A historical survey of representative symphonies by such composers as Haydn, Mozart, Beethoven, Schubert, Berlioz, Schumann, Brahms, Tchaikowsky, and Mahler. Emphasis is placed on the music itself, particularly on the ways we can sharpen our abilities to engage and comprehend the composers' musical rhetoric.
Fulfills School of Arts and Sciences Distributional Requirement Sector III: Arts and Letters for Class of 2009 and earlier. Fulfills Cross Cutural Analysis foundational approach for Class of 2010 and later. This course also fulfills School of Engineering and Applied Sciences Humanities Requirement and Wharton Undergraduate Global Environment Requirement.
Surveying repertories of various societies from Asia, Africa, Europe, and the Americas, this course examines relations between aesthetic production and social processes. We investigate musical sounds, cultural logics informing those sounds, and social strategies of performance. Topics include indigenous music theories, music and social organization, symbolic expression and musical meaning, gender, religion, and social change.
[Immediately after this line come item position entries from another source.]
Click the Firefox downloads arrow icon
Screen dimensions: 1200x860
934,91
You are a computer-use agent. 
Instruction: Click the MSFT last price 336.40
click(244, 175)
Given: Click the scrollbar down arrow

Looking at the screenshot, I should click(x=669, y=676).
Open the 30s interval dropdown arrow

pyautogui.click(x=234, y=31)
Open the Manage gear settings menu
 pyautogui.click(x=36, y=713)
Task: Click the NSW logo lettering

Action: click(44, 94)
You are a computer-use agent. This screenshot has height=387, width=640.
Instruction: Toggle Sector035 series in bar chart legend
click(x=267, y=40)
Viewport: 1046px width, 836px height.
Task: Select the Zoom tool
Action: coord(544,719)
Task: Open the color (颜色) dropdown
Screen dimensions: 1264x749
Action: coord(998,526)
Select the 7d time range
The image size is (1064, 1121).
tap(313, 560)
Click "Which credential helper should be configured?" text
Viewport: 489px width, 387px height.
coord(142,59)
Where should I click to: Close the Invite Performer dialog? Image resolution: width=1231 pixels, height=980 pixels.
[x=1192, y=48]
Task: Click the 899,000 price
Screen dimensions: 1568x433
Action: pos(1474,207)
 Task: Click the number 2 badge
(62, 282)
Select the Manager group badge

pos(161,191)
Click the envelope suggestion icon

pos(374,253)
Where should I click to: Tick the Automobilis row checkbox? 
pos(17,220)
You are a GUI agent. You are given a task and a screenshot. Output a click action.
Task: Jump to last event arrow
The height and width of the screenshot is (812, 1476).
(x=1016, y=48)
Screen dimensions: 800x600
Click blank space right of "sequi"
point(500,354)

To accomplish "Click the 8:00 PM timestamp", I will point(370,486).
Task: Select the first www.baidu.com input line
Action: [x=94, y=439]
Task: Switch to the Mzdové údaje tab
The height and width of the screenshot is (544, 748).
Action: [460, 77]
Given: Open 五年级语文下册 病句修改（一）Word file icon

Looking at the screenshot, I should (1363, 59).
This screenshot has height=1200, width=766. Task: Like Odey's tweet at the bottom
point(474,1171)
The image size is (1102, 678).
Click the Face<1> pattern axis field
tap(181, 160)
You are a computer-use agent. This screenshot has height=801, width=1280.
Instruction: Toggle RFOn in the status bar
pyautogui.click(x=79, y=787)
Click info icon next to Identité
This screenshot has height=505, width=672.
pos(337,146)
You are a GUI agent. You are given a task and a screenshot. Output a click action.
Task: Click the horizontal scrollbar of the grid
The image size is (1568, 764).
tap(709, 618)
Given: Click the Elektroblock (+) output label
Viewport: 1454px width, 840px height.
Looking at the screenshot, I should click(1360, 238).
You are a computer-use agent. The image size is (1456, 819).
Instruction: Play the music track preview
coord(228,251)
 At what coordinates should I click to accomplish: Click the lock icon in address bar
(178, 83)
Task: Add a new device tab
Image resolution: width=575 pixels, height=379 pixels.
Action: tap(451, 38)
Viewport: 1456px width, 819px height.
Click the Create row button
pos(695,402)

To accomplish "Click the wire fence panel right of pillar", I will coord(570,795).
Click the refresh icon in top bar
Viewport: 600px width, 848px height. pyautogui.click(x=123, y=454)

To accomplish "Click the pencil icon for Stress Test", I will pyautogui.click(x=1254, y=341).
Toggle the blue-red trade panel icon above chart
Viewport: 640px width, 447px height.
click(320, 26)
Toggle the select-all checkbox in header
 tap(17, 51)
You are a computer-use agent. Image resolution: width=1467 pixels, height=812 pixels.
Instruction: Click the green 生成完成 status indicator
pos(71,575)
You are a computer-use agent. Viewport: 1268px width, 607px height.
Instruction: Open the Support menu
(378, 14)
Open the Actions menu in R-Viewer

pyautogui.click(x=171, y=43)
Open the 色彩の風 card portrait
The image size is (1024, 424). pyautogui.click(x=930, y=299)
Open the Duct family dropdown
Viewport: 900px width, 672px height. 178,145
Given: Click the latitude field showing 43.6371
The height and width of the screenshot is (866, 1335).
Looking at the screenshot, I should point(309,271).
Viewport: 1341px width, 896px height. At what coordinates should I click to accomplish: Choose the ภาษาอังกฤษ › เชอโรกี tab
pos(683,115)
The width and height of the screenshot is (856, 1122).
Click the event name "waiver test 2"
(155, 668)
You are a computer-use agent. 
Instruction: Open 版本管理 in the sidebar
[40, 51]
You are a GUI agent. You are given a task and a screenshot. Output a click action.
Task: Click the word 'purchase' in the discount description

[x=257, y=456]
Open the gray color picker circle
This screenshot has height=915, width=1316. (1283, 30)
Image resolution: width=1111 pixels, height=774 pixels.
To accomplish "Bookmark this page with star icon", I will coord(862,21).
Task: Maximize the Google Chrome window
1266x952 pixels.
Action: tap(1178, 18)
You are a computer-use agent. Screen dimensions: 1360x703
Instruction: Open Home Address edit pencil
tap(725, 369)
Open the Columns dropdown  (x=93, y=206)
Fulfills School of Arts and Sciences General Requirement Sector III: Arts and Letters for Class of 2009 and earlier. Fulfills Arts and Letters Sector III and Cross Cutural Analysis requirement for Class of 2010 and later. Also fulfills School of Engineering and Applied Sciences Humanities Requirement and Wharton Undergraduate Global Environment Requirement.
An introduction to the basic notational and theoretical materials of music, complemented by work in ear training and sight-singing. Topics covered include the notation of time and pitch, scales, intervals, chords, progressions, melody writing, harmonization, analysis, and musicianship.
Fulfills School of Arts and Sciences sector IV: Formal Reasoning and Analysis for all classes.
The development of jazz across the twentieth century. Analysis of the stylistic flux of jazz considered from the perspectives both of the artists involved and of the cultural conditions in which they worked. Musicians examined will include Armstrong, Ellington, Holiday, Parker, Monk, Davis, and others.
Fulfills School of Arts and Sciences Distributional Requirement Sector III: Arts and Letters for Class of 2009 and earlier. This course also fulfills School of Engineering and Applied Sciences Humanities Requirement.